(Records from a pointing dataset)
------------------------------------------------------------
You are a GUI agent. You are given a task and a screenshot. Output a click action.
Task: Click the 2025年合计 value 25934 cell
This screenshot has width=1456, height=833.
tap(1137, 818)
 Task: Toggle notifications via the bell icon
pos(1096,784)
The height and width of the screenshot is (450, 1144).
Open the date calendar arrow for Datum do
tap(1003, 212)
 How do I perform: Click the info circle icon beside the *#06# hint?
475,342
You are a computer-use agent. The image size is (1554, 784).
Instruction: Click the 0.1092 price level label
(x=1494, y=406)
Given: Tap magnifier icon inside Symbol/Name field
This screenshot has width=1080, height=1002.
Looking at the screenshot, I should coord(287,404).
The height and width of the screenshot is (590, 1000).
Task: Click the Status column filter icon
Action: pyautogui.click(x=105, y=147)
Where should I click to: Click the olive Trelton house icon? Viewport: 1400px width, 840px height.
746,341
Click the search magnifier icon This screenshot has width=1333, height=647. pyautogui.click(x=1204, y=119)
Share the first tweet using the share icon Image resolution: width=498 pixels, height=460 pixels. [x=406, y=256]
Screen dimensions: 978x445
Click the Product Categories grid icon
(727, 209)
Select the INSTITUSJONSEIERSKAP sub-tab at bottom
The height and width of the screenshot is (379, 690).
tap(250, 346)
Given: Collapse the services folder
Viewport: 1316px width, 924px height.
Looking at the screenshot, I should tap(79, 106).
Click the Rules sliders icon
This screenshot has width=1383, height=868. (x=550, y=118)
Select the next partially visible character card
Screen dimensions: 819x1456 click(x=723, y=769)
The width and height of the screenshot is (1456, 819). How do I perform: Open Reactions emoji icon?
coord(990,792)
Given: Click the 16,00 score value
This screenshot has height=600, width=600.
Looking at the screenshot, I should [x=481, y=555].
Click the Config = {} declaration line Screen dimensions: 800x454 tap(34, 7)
------------------------------------------------------------
— Work instructions —
Please copy the records word for word, from the line containing "How do I perform: Click" through the end of the records, with both of those lines included.

— Answer for the task —
 How do I perform: Click the info circle icon beside the *#06# hint?
475,342
You are a computer-use agent. The image size is (1554, 784).
Instruction: Click the 0.1092 price level label
(x=1494, y=406)
Given: Tap magnifier icon inside Symbol/Name field
This screenshot has width=1080, height=1002.
Looking at the screenshot, I should coord(287,404).
The height and width of the screenshot is (590, 1000).
Task: Click the Status column filter icon
Action: pyautogui.click(x=105, y=147)
Where should I click to: Click the olive Trelton house icon? Viewport: 1400px width, 840px height.
746,341
Click the search magnifier icon This screenshot has width=1333, height=647. pyautogui.click(x=1204, y=119)
Share the first tweet using the share icon Image resolution: width=498 pixels, height=460 pixels. [x=406, y=256]
Screen dimensions: 978x445
Click the Product Categories grid icon
(727, 209)
Select the INSTITUSJONSEIERSKAP sub-tab at bottom
The height and width of the screenshot is (379, 690).
tap(250, 346)
Given: Collapse the services folder
Viewport: 1316px width, 924px height.
Looking at the screenshot, I should tap(79, 106).
Click the Rules sliders icon
This screenshot has width=1383, height=868. (x=550, y=118)
Select the next partially visible character card
Screen dimensions: 819x1456 click(x=723, y=769)
The width and height of the screenshot is (1456, 819). How do I perform: Open Reactions emoji icon?
coord(990,792)
Given: Click the 16,00 score value
This screenshot has height=600, width=600.
Looking at the screenshot, I should [x=481, y=555].
Click the Config = {} declaration line Screen dimensions: 800x454 tap(34, 7)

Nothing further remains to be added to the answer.